[SUPPLIED RECORDS]:

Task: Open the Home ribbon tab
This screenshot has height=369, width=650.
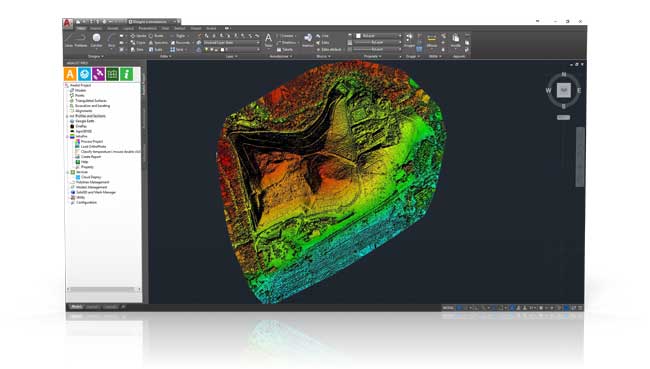Action: click(81, 29)
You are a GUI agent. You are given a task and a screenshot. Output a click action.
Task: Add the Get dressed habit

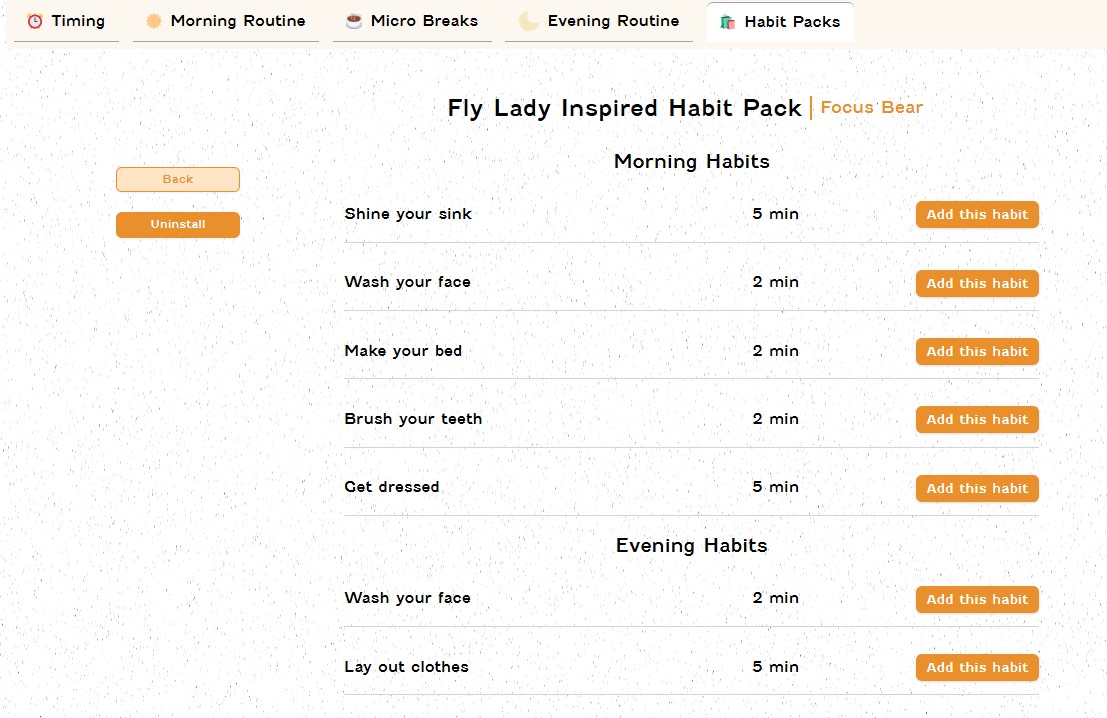976,488
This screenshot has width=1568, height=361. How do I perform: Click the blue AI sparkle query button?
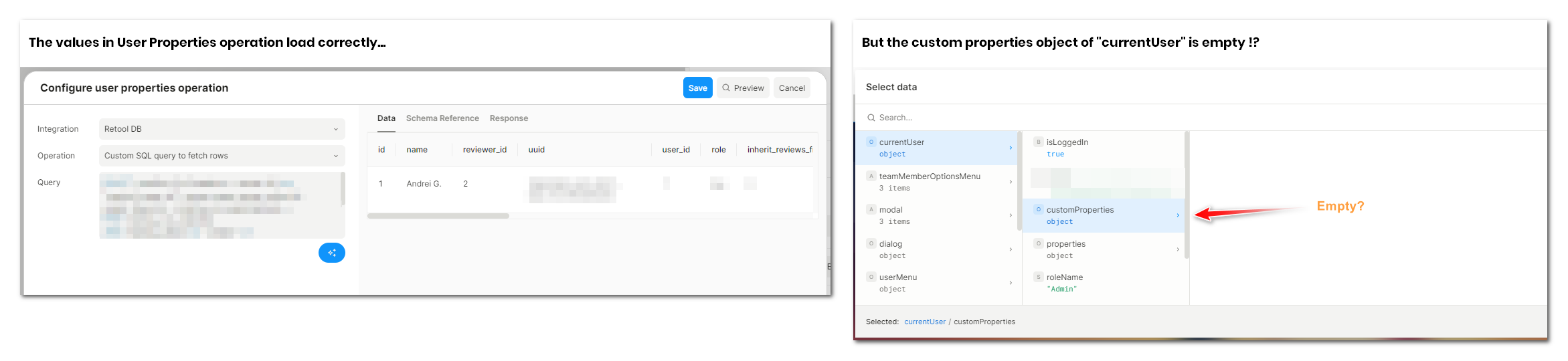(331, 253)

[PROBLEM STATEMENT]: In the answer, the lines from the one containing "This screenshot has height=369, width=650." to the end of the records above must be written out exactly, both ends included; the pictures must not appear.

[EXPECTED ANSWER]:
This screenshot has height=369, width=650.
Action: click(81, 29)
You are a GUI agent. You are given a task and a screenshot. Output a click action.
Task: Add the Get dressed habit

976,488
This screenshot has width=1568, height=361. How do I perform: Click the blue AI sparkle query button?
(331, 253)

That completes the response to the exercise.